» **EXERCISE GOAL**:
In the No TAV article below, rewrite the part that begins with "Italy’s government wants, whatever" and ends with "in nearby Turin.", changing "barricades" to "roadblocks".

Freedom News

No TAV: A war for the Susa Valley’s soul

This month the campaign against high-speed railway line TAV kicked into life once again as construction work began on a project which has been been fought against for decades across Italy, France and Switzerland.

Italy’s government wants, whatever the cost, to impose the Turin-Lyon line line which critics say is useless, expensive, harmful to health and the territory. At stake is much more than a train. At stake is the need to bend and regulate a movement fighting for 25 years.

In 2005 a popular uprising in the Susa Valley stopped the project cold, as it entered the implementation phase. The government used force, imposed a military occupation on the surrounding territory, and violently dismantled the the barricades of the Free Republic of Venaus, but eventually the State was forced to back down. The government realised that the valley had become ungovernable, that people would multiply blocks and barricades, and decided the cost was simply too high, especially as winter was coming and with them the Olympics in nearby Turin.

In 2011 another round of clashes occurred. After years of non-cooperation from locals, the government tried a grinding approach with slow but steady advances of troops into the region and a slowly escalating level of violence and repression.  The dance of the batons and tear gas, and the clink of handcuffs have been a feature of the past six years. The push was a difficult one, and the community found itself counting the cost of the six-and-a-half kilometer Chiomonte tunnel project in trials, convictions, broken bones.

Today, media disussion around the No TAV movement has stopped — and not by chance. The timing is crucial.

» **PROVIDED MATERIAL**:
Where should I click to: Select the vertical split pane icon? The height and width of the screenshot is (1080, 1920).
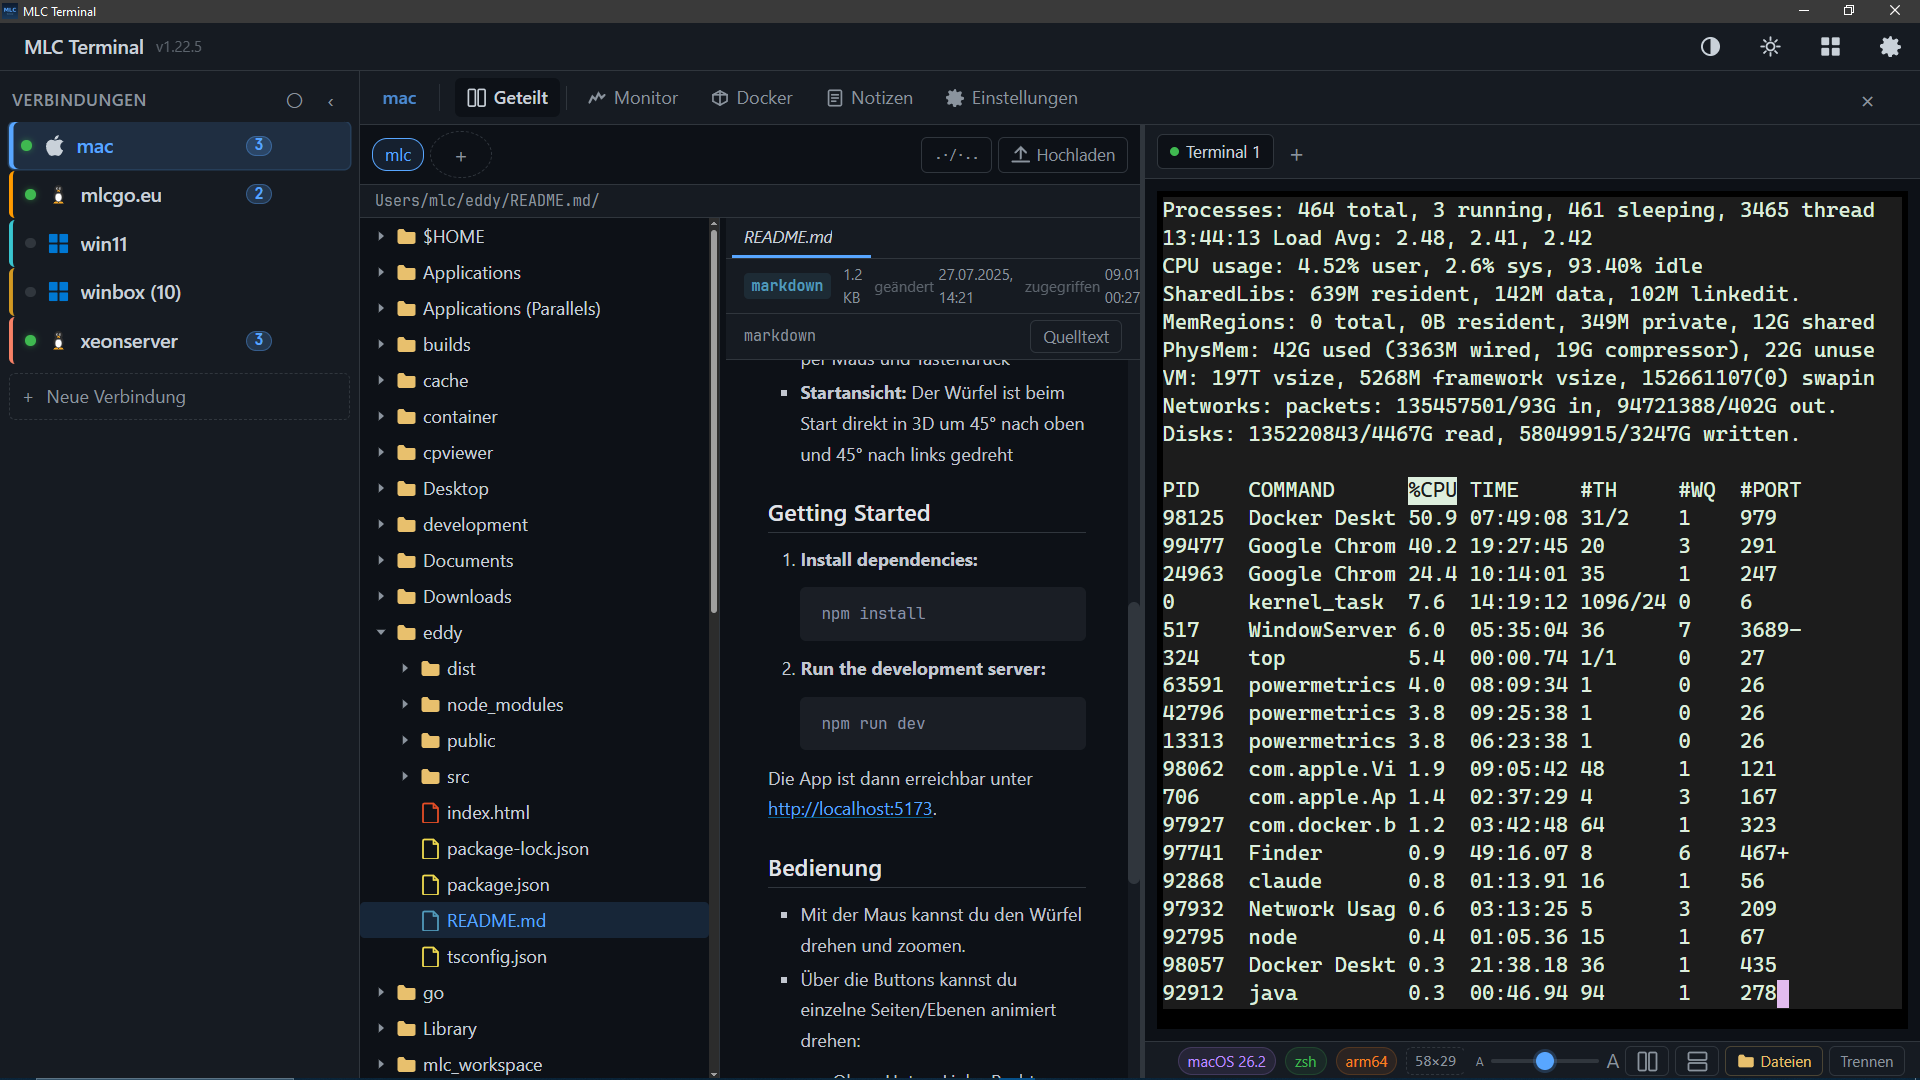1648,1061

» **COMPLETED TASK**:
Italy’s government wants, whatever the cost, to impose the Turin-Lyon line line which critics say is useless, expensive, harmful to health and the territory. At stake is much more than a train. At stake is the need to bend and regulate a movement fighting for 25 years.

In 2005 a popular uprising in the Susa Valley stopped the project cold, as it entered the implementation phase. The government used force, imposed a military occupation on the surrounding territory, and violently dismantled the the roadblocks of the Free Republic of Venaus, but eventually the State was forced to back down. The government realised that the valley had become ungovernable, that people would multiply blocks and roadblocks, and decided the cost was simply too high, especially as winter was coming and with them the Olympics in nearby Turin.